*Text section*.
They plot all these different predictions and for now, the prediction is 5.1% by the end of 2023. That is, most of the predictions cluster around that figure.

Well we're at 4.25-4.5% I believe.

Does that mean they'd go up to around 5.1% and stop? That could be just two more tightenings.

Or they'd go up to say 5.5-6% and then maybe roll it back towards the end of next year to end up around 5.1%?
 
Was listening to a podcast, apparently the Fed governors are periodically asked to predict the teminal feds fund rate in the future.

They plot all these different predictions and for now, the prediction is 5.1% by the end of 2023. That is, most of the predictions cluster around that figure.

Well we're at 4.25-4.5% I believe.

Does that mean they'd go up to around 5.1% and stop? That could be just two more tightenings.

Or they'd go up to say 5.5-6% and then maybe roll it back towards the end of next year to end up around 5.1%?

"It depends." That was the message I got, listening to Powell.
 
Dot plots.

It is their guess. Problem is, the market is rejecting the dot plot right now. So... We don't know.

IMHO, the Fed needs to do what they say they'll do at least through next summer to regain trust.
 
Dot plots.

It is their guess. Problem is, the market is rejecting the dot plot right now. So... We don't know.

IMHO, the Fed needs to do what they say they'll do at least through next summer to regain trust.

Otherwise, it's just smoke and mirrors (like usual.)
 
It is a really good report, continuing the recent trend of very low inflation. The headline number declined by .1% month over month.

Yields on 2, 5 and 10 year treasuries all moved lower.
 
I guess that will make my decision on whether or not to buy more I bonds in 2023 easier.
Yes, indeed. If you look at the I-Bond thread, I calculated out the May 2023 rate if we stay on the current trajectory. It would be 0%, unless Treasury adds a fixed component.

*Work to do*.
(a) Summarize the discussion in two sentences.
(b) Answer these questions from the discussion:
(i) Around what figure do most of the Fed governors' predictions cluster for the end of 2023?
(ii) Which treasury yields moved lower?
(iii) What May 2023 I bond rate results from the calculation on the current trajectory?

*Recorded information*.

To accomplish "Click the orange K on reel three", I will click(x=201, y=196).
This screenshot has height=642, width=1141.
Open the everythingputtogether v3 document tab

*Task-by-task solutions*.
(a) Most Fed governors' predictions cluster around a terminal federal funds rate of 5.1% by the end of 2023, while the current rate is believed to be 4.25-4.5%, and one participant notes that the market is rejecting the dot plot. A later post describes a report showing very low inflation, with the headline number down .1% month over month and yields on 2, 5 and 10 year treasuries moving lower.

(b)
(i) 5.1%
(ii) The 2, 5 and 10 year treasury yields
(iii) 0%, unless Treasury adds a fixed component